I just re-read this Heinlein essay and I'm not convinced anything is going on with the creation of this new field of science. Certainly not in any institutional way
The greatest crisis facing us is not Russia, not the Atom bomb, not corruption in government, not encroaching hunger, not the morals of young. It is a crisis in the organization and accessibility of human knowledge. We own an enormous "encyclopedia" -- which isn't even arranged alphabetically. Our "file cards" are spilled on the floor, nor were they ever in order. The answers we want may be buried somewhere in the heap, but it might take a lifetime to locate two already known facts, place them side by side and derive a third fact, the one we urgently need.
Call it the Crisis of the Librarian.
We need a new "specialist" who is not a specialist, but a synthesist. We need a new science to be the perfect secretary to all other sciences.
But we are not likely to get either one in a hurry and we have a powerful log of grief before us in the meantime.
Today the forerunners of synthesists are already at work in many places. Their titles may be anything; their degrees may be in anything -- or they may have no degrees. Today they are called "operations researchers", or sometimes "systems development engineers", or other interim tags. But they are all interdisciplinary people, generalists, not specialists -- the new Renaissance Man. The very explosion of data which forced most scholars to specialize very narrowly created the necessity which evoked this new non-specialist.
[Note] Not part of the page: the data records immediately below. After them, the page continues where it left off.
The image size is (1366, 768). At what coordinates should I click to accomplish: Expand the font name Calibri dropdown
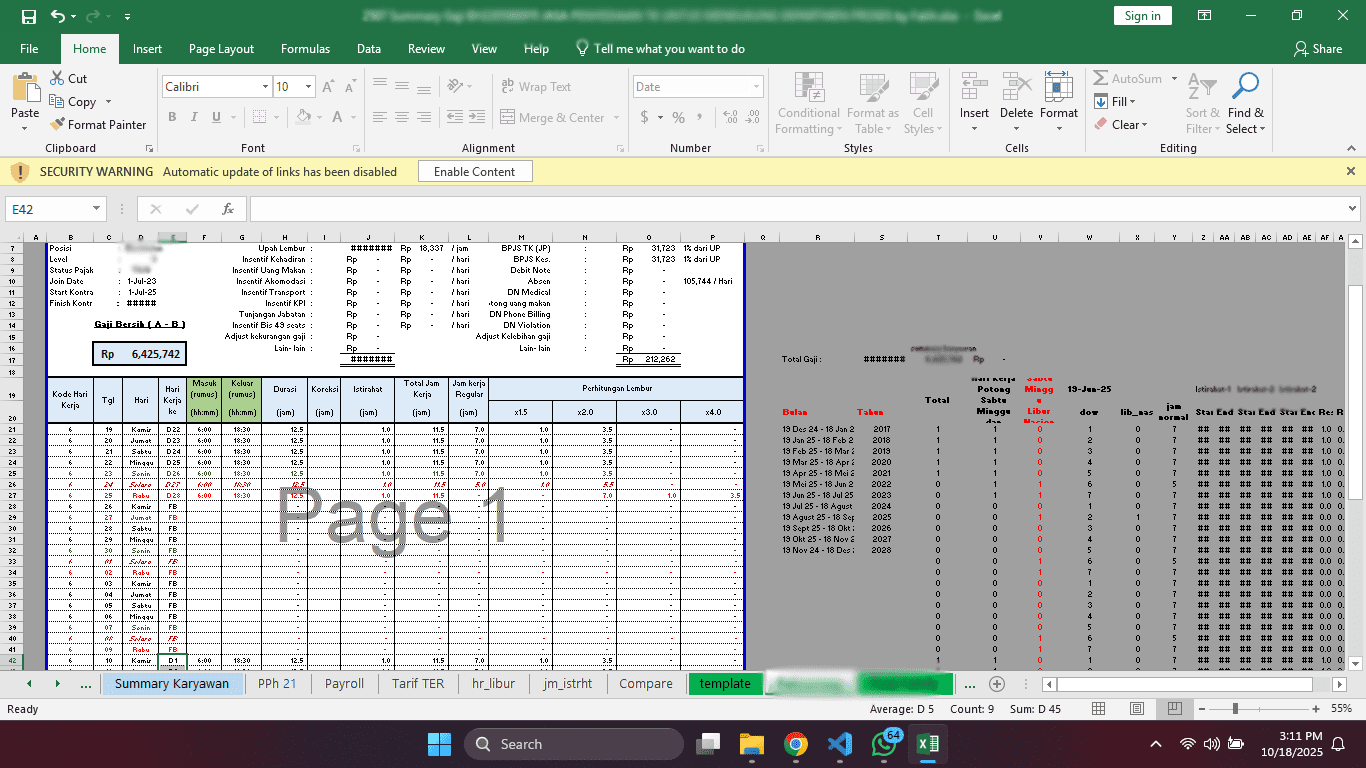pyautogui.click(x=265, y=87)
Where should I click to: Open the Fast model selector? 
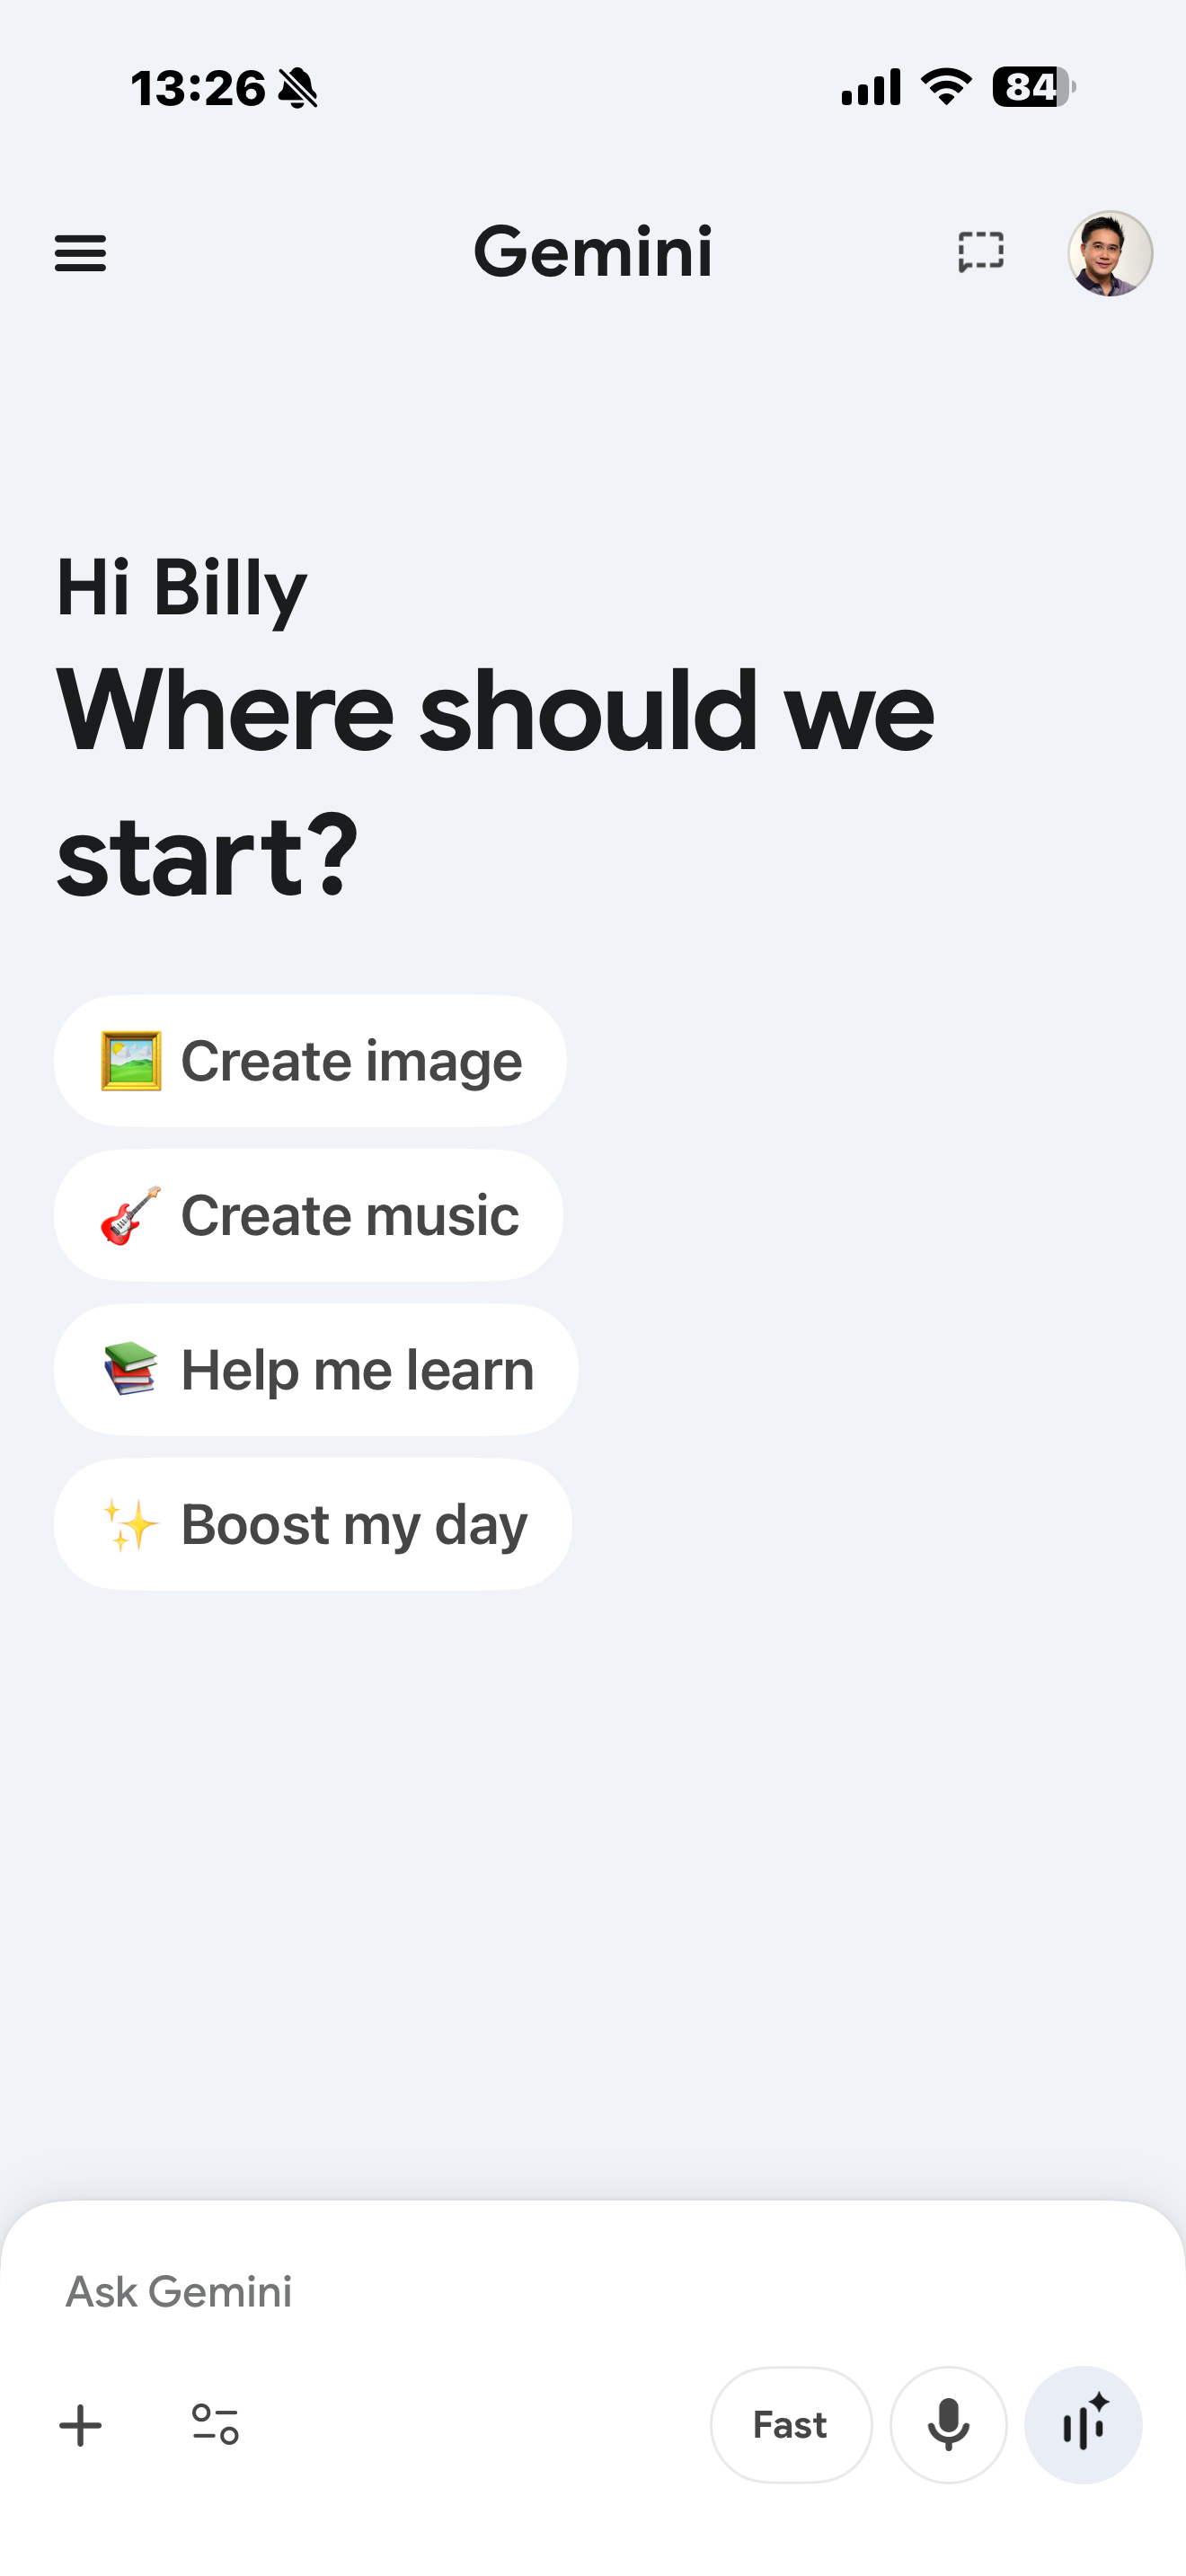[790, 2425]
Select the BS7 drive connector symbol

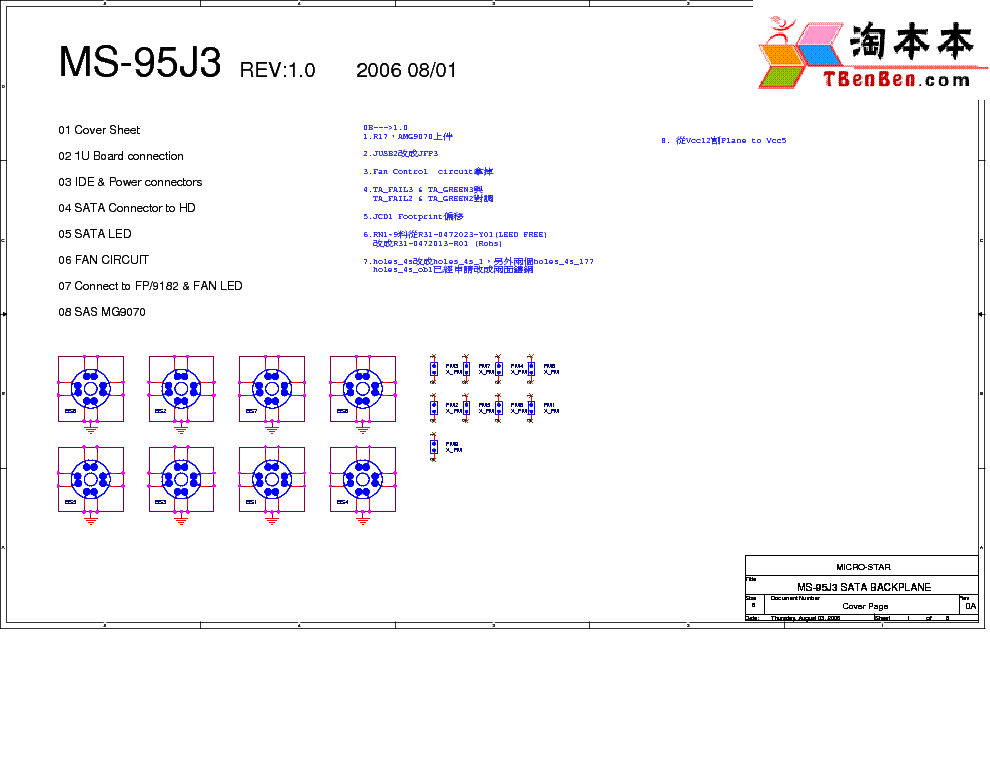pos(271,390)
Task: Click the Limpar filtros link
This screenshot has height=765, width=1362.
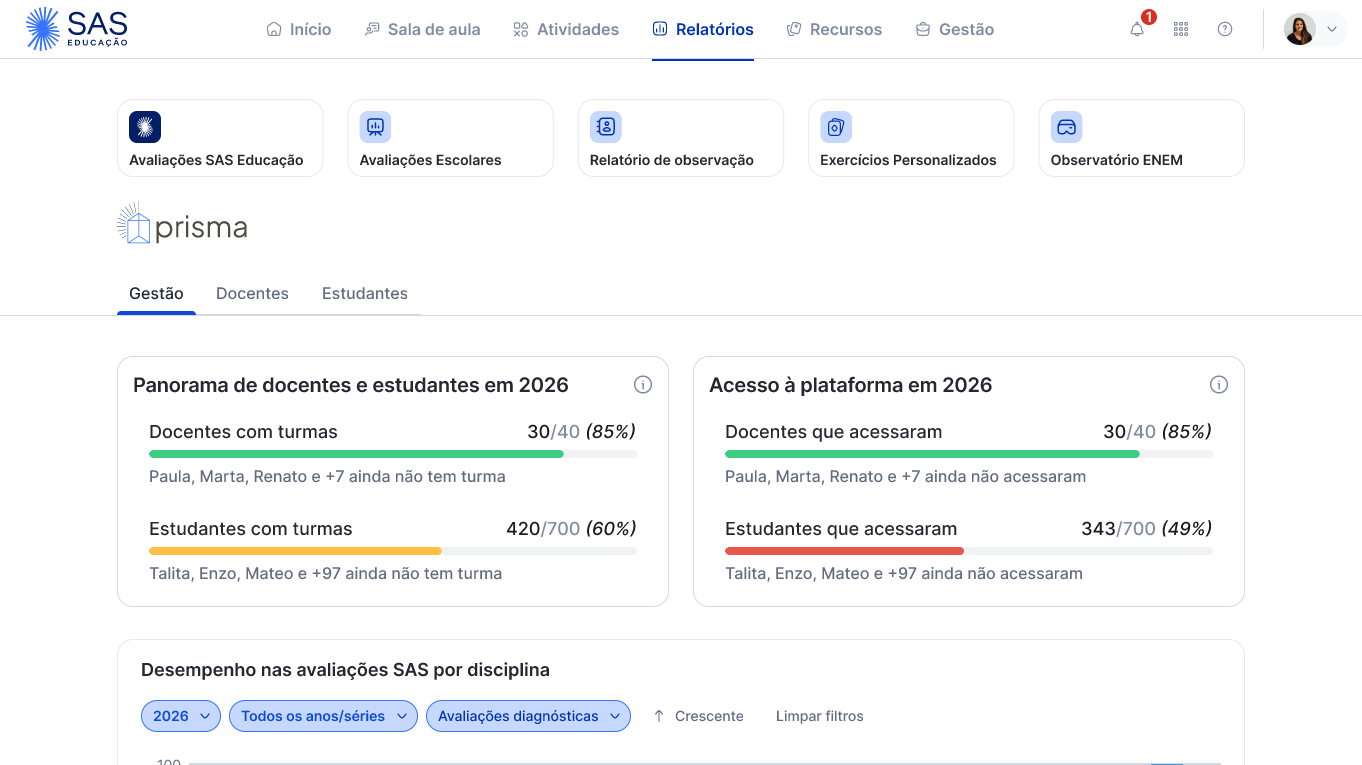Action: (819, 716)
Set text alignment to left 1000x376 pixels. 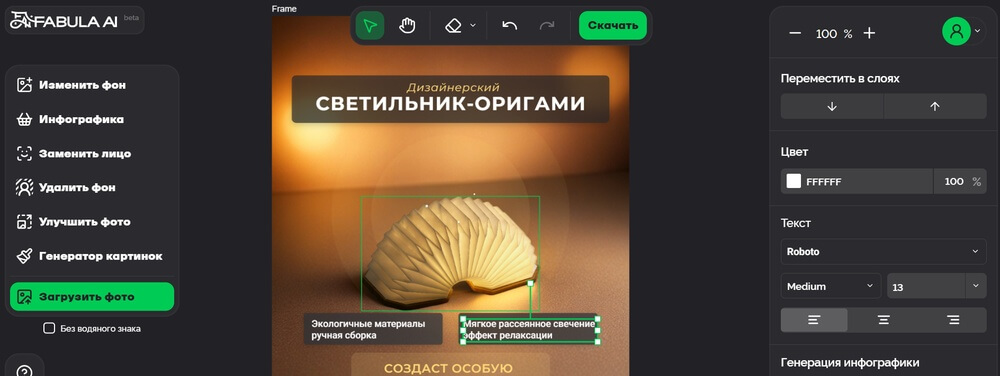point(814,320)
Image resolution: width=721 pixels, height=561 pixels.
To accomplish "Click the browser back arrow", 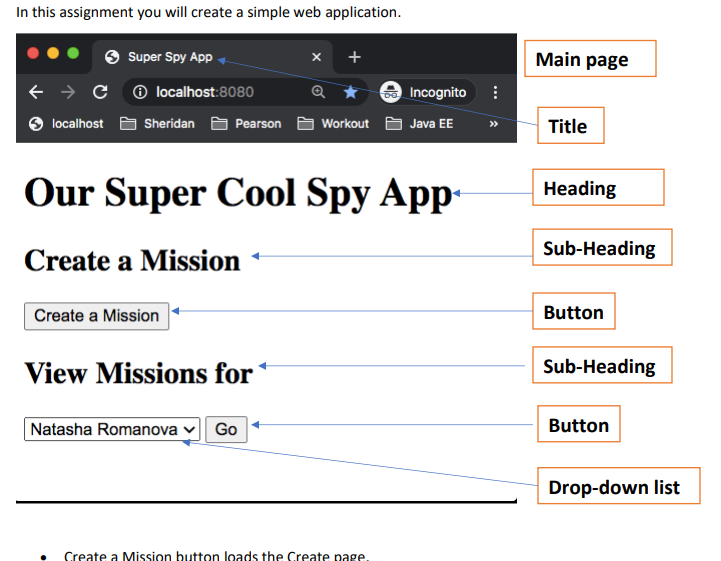I will 36,92.
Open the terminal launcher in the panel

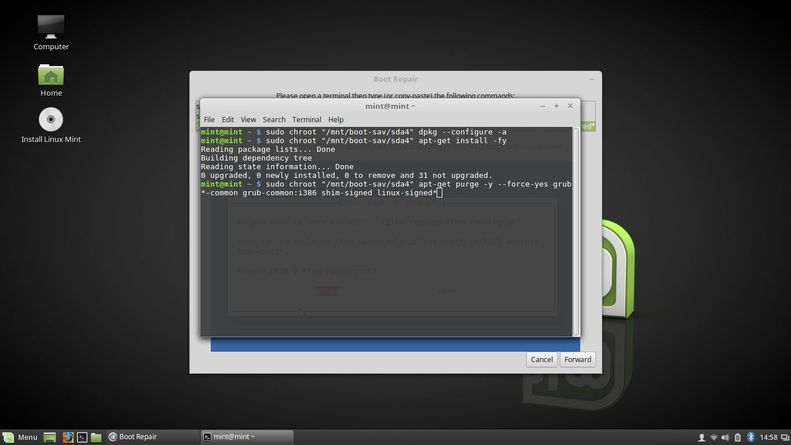(82, 437)
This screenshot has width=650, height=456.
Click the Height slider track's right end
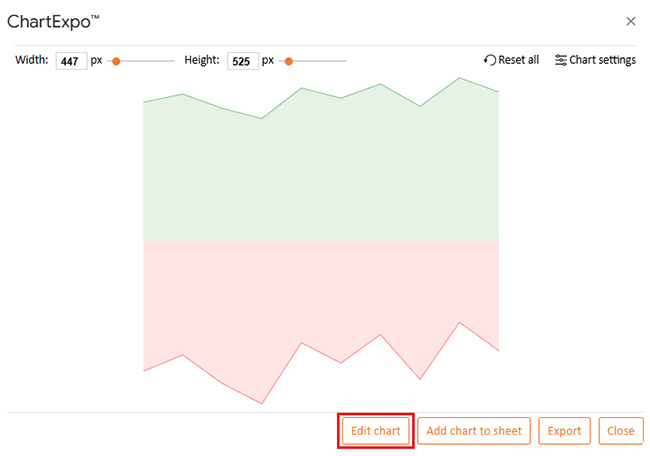tap(344, 61)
So far, this "unspecialty" is in its infancy; its methodology is inchoate, the results are sometimes trivial, and no one knows how to train to become such a man. But the results are often spectacularly brilliant, too -- this new man may yet save all of us.-- R.A.Heinlein in "Where To?" 1950/1965
Not really sure if there's been any movement on this except for the many "Meta-studies" that have been published recently combining lots of experimenters' results. I suppose it could be in the realm of the creative amateur: feature magazine writers, Usenet, websites, etc.